KANSAS CITY, Mo. — Some Chiefs fans drive to Arrowhead Stadium soon will include a trip along an interstate honoring a heroic former player.
The portion of Interstate 435 from Raytown Road to Missouri 350 is being named Joe Delaney Memorial Highway, according to the Missouri Department of Transportation.
Signs identifying the stretch of road named in Delaney's honor will be erected within the next several weeks, allowing for the production of the signs and possible delays related to the COVID-19 pandemic.
A New York man created a petition to create a memorial highway for the former Chiefs player.

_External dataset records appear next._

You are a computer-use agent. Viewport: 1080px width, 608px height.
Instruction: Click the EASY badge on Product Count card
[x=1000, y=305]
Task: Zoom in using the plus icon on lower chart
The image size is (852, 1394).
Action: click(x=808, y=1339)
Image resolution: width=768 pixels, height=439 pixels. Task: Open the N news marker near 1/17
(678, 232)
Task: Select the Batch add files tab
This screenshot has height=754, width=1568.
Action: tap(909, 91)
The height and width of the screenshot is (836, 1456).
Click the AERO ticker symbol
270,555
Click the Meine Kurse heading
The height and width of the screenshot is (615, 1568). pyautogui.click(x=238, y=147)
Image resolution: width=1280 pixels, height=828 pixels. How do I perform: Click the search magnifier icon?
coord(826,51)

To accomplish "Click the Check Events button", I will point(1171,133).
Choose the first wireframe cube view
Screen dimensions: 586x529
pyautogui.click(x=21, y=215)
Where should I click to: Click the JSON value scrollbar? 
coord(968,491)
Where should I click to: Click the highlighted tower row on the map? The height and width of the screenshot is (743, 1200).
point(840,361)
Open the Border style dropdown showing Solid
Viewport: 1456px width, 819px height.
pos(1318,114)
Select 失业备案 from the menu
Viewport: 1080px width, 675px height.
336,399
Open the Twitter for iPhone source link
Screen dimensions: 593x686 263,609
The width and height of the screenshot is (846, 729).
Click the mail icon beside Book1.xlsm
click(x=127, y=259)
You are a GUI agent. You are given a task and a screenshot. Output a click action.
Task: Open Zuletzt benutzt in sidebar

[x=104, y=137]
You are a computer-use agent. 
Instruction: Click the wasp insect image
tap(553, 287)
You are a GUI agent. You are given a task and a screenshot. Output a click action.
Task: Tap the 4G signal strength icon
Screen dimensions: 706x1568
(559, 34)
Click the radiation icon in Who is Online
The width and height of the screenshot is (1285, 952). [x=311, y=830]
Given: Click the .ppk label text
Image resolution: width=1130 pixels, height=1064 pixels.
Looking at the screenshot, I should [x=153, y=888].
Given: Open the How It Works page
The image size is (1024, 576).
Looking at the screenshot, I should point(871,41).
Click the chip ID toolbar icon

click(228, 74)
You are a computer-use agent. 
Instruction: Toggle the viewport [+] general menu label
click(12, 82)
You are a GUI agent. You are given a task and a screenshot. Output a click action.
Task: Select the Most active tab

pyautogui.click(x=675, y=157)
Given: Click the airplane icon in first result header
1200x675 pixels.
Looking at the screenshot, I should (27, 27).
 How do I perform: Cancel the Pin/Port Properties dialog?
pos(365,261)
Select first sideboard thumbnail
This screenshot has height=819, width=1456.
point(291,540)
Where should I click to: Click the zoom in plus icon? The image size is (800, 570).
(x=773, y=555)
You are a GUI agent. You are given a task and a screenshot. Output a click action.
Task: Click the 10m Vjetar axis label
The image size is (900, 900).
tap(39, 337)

Adam Jassey spent a portion of his childhood in Kansas City and has now raised his own kids as members of Chiefs Kingdom. He even named his son Brett, after former Royals star George Brett.
Delaney was Jassey's childhood sports hero despite playing only two seasons for the Chiefs.
Delaney, a second-round pick in 1981, died in 1983 in his home state of Louisiana while trying to rescue drowning children despite the fact that he couldn't swim himself.
"Just warms my heart for someone to be looking up to Joe like that and thinking about him now and he was their hero back then and still (is) their hero today," Delaney's wife, Carolyn, said of Jassey's efforts. "It's just a great feeling to know that kids at that age — they remember their heroes and things like that, and Joe was one of them, out of all the people you pick Joe Delaney."
To apply for consideration of renaming the stretch of highway, Jassey needed to find a legislative sponsor and collect 100 signatures of Missouri residents who support the change along with permission from the family.
Missouri state Rep. Yolanda Young, who represents the 22nd District that includes east Kansas City, Missouri, sponsored the application.
The Missouri Department of Transportation sent Jassey a letter Monday, confirming that the Joint Committee on Transportation Oversight had approved the making of Joe Delaney Memorial Highway.
There will be a sign installed on northbound I-435 near the junction with Missouri 350 and a sign installed on southbound I-435 near the Raytown Road exit, reflecting the honor.